Materials provided —
^^^^^^^^
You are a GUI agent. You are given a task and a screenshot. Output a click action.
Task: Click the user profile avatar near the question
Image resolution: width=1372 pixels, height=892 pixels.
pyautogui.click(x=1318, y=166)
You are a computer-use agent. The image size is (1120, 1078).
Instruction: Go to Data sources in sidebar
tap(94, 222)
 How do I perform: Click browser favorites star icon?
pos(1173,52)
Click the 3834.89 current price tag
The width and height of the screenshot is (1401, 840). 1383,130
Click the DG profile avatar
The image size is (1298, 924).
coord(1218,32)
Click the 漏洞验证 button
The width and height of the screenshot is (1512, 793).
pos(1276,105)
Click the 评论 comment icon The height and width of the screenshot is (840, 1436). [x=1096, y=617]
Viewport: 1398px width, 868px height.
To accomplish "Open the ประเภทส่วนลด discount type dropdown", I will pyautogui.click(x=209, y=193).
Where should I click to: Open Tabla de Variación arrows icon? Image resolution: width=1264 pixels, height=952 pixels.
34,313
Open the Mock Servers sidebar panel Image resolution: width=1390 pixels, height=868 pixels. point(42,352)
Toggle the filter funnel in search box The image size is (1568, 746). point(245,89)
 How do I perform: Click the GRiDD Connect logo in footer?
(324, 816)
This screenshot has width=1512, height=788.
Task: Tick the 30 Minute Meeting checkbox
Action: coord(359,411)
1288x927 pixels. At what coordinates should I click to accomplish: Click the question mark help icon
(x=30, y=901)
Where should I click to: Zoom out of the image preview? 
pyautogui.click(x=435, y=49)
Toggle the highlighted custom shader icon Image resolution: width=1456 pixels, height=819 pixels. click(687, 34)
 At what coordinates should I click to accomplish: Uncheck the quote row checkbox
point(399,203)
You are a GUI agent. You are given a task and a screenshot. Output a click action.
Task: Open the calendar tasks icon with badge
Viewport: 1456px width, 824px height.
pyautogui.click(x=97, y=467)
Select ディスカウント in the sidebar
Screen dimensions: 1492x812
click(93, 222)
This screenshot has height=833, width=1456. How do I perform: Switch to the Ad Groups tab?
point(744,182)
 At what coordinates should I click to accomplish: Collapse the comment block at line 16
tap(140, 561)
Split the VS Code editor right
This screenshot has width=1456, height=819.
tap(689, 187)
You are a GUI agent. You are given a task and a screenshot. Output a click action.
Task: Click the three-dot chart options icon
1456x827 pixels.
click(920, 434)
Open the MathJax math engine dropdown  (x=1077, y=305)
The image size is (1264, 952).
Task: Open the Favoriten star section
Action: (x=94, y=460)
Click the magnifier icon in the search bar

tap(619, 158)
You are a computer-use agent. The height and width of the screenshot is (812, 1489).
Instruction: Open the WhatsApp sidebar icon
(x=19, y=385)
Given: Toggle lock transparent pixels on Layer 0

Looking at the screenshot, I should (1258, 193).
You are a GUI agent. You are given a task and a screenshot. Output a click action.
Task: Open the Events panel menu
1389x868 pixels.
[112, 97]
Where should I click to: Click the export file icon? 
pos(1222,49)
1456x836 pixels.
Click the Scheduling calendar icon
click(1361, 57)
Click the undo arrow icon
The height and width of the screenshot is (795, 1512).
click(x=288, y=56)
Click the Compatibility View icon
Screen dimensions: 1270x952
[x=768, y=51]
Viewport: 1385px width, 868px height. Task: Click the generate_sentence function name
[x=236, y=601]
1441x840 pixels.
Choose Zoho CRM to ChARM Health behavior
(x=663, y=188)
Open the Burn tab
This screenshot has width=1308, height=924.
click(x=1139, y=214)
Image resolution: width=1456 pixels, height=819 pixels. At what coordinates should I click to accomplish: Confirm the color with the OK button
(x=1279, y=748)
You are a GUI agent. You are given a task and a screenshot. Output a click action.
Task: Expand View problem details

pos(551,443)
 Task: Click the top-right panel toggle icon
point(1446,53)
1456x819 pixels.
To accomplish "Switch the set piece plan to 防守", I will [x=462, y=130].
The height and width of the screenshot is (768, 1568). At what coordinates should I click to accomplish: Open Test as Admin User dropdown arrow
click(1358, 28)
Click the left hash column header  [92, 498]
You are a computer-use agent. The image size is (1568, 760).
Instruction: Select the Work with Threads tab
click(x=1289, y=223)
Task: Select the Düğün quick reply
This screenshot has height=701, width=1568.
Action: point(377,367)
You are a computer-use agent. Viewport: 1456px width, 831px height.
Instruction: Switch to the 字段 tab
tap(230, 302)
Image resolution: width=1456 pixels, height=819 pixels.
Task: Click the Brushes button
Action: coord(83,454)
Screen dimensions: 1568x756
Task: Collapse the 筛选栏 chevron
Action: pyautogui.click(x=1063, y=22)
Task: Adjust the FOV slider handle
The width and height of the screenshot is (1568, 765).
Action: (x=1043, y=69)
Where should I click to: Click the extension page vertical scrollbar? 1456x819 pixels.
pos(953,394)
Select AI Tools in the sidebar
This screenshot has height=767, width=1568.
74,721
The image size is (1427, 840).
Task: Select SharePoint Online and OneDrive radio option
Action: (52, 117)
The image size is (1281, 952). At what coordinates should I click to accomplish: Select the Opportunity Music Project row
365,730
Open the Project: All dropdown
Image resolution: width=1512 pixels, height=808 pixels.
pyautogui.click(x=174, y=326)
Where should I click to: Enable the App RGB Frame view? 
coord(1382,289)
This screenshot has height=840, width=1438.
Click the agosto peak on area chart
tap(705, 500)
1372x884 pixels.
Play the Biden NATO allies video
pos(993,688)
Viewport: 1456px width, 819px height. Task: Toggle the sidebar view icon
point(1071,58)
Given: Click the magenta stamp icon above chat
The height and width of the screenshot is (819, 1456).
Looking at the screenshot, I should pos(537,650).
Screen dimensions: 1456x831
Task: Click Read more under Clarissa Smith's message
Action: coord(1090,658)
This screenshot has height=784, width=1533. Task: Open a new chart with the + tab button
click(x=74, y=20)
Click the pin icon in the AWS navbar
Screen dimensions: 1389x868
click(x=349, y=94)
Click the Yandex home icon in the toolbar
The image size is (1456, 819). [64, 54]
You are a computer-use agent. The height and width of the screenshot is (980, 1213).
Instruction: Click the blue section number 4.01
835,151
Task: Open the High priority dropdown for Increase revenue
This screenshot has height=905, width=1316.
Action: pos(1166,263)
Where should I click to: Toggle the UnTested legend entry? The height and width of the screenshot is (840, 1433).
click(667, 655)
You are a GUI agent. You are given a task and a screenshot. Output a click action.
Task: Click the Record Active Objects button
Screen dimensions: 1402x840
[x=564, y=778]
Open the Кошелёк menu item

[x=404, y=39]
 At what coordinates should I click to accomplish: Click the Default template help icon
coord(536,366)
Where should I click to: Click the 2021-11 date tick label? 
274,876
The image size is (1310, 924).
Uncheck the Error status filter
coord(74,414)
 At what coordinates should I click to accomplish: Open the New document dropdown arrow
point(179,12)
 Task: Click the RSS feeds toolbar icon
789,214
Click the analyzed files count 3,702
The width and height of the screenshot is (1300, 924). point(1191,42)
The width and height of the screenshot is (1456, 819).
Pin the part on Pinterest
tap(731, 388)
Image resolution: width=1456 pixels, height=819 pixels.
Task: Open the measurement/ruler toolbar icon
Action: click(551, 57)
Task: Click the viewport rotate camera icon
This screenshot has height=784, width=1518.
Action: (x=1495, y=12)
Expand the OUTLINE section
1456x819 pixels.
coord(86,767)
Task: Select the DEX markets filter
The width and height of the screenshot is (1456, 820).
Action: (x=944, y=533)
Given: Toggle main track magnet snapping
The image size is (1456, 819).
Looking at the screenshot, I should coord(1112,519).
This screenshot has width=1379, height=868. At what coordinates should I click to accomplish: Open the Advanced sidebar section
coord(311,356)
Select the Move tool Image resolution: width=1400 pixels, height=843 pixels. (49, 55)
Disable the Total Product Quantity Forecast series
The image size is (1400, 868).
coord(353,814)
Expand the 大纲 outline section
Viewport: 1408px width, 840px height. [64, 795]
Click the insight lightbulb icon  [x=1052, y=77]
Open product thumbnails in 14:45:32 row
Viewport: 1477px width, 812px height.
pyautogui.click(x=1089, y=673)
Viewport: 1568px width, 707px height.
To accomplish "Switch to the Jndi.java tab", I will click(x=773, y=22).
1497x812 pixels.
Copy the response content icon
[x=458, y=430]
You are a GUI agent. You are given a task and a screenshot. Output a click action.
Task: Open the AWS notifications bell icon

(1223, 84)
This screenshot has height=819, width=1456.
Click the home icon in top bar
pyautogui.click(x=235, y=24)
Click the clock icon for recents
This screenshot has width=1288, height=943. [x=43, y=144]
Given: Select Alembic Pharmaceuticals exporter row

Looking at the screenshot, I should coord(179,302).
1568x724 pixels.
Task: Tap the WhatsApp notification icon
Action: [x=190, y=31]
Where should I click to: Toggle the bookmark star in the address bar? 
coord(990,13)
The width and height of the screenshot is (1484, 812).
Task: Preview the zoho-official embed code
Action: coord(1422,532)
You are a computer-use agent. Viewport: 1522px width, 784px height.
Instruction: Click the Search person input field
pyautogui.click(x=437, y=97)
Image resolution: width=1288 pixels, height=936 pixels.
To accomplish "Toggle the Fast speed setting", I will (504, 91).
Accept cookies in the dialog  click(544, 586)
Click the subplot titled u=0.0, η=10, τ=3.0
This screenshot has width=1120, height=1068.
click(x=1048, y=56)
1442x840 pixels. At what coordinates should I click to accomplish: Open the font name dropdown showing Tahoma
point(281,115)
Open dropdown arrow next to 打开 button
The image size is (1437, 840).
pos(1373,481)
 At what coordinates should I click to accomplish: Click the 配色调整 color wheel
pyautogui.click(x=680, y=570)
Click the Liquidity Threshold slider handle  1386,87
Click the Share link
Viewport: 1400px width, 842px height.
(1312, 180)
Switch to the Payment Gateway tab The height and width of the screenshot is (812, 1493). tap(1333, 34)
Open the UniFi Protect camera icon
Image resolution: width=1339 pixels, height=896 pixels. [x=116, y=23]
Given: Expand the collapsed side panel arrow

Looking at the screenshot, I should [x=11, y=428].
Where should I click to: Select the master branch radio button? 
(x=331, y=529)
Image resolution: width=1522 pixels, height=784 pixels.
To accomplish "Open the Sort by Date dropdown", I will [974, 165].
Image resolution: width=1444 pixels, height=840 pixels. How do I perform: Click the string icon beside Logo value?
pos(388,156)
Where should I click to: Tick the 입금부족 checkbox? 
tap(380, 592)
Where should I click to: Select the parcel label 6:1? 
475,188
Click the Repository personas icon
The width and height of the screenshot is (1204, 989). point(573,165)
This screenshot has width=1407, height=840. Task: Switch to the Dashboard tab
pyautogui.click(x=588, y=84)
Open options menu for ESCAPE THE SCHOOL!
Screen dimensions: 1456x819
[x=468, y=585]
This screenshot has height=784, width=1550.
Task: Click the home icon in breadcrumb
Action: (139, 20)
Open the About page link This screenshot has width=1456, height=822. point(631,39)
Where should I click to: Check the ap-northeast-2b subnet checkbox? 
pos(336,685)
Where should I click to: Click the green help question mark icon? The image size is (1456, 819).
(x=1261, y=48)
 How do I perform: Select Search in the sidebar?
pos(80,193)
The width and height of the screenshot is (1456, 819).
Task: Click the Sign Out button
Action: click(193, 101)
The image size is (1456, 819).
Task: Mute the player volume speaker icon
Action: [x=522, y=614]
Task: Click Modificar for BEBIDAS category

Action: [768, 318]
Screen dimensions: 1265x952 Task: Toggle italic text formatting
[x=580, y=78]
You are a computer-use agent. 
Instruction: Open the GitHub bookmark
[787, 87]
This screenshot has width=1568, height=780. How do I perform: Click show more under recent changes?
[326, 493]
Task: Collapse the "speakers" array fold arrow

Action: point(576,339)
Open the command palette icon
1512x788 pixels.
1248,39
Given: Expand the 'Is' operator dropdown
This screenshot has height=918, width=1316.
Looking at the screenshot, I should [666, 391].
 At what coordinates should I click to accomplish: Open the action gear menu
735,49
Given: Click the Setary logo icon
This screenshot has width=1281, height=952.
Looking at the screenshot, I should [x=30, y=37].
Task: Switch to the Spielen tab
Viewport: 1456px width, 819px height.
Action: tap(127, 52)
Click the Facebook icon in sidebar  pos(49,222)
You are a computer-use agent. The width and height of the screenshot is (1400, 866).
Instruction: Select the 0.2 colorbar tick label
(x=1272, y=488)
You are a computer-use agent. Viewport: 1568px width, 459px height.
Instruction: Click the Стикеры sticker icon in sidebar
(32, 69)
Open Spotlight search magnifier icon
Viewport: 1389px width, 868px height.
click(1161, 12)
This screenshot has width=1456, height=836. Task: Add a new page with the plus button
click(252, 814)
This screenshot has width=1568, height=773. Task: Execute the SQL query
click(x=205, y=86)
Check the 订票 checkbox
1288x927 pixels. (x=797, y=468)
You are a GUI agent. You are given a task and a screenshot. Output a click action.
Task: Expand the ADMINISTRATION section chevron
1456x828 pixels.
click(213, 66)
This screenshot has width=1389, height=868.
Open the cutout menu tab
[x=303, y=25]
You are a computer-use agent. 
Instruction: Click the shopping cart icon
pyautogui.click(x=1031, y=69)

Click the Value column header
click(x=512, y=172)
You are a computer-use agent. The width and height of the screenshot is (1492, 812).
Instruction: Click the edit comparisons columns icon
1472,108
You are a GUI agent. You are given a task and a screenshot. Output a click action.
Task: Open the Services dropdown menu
^^^^^^^^
Requirement — Your answer should be the lines above, from the line containing "Click the clock icon for recents" up to and including the line containing "Click the subplot titled u=0.0, η=10, τ=3.0", reproduced exactly and with nothing else.

Answer —
Click the clock icon for recents
This screenshot has width=1288, height=943. [x=43, y=144]
Given: Select Alembic Pharmaceuticals exporter row

Looking at the screenshot, I should coord(179,302).
1568x724 pixels.
Task: Tap the WhatsApp notification icon
Action: [x=190, y=31]
Where should I click to: Toggle the bookmark star in the address bar? 
coord(990,13)
The width and height of the screenshot is (1484, 812).
Task: Preview the zoho-official embed code
Action: coord(1422,532)
You are a computer-use agent. Viewport: 1522px width, 784px height.
Instruction: Click the Search person input field
pyautogui.click(x=437, y=97)
Image resolution: width=1288 pixels, height=936 pixels.
To accomplish "Toggle the Fast speed setting", I will (504, 91).
Accept cookies in the dialog  click(544, 586)
Click the subplot titled u=0.0, η=10, τ=3.0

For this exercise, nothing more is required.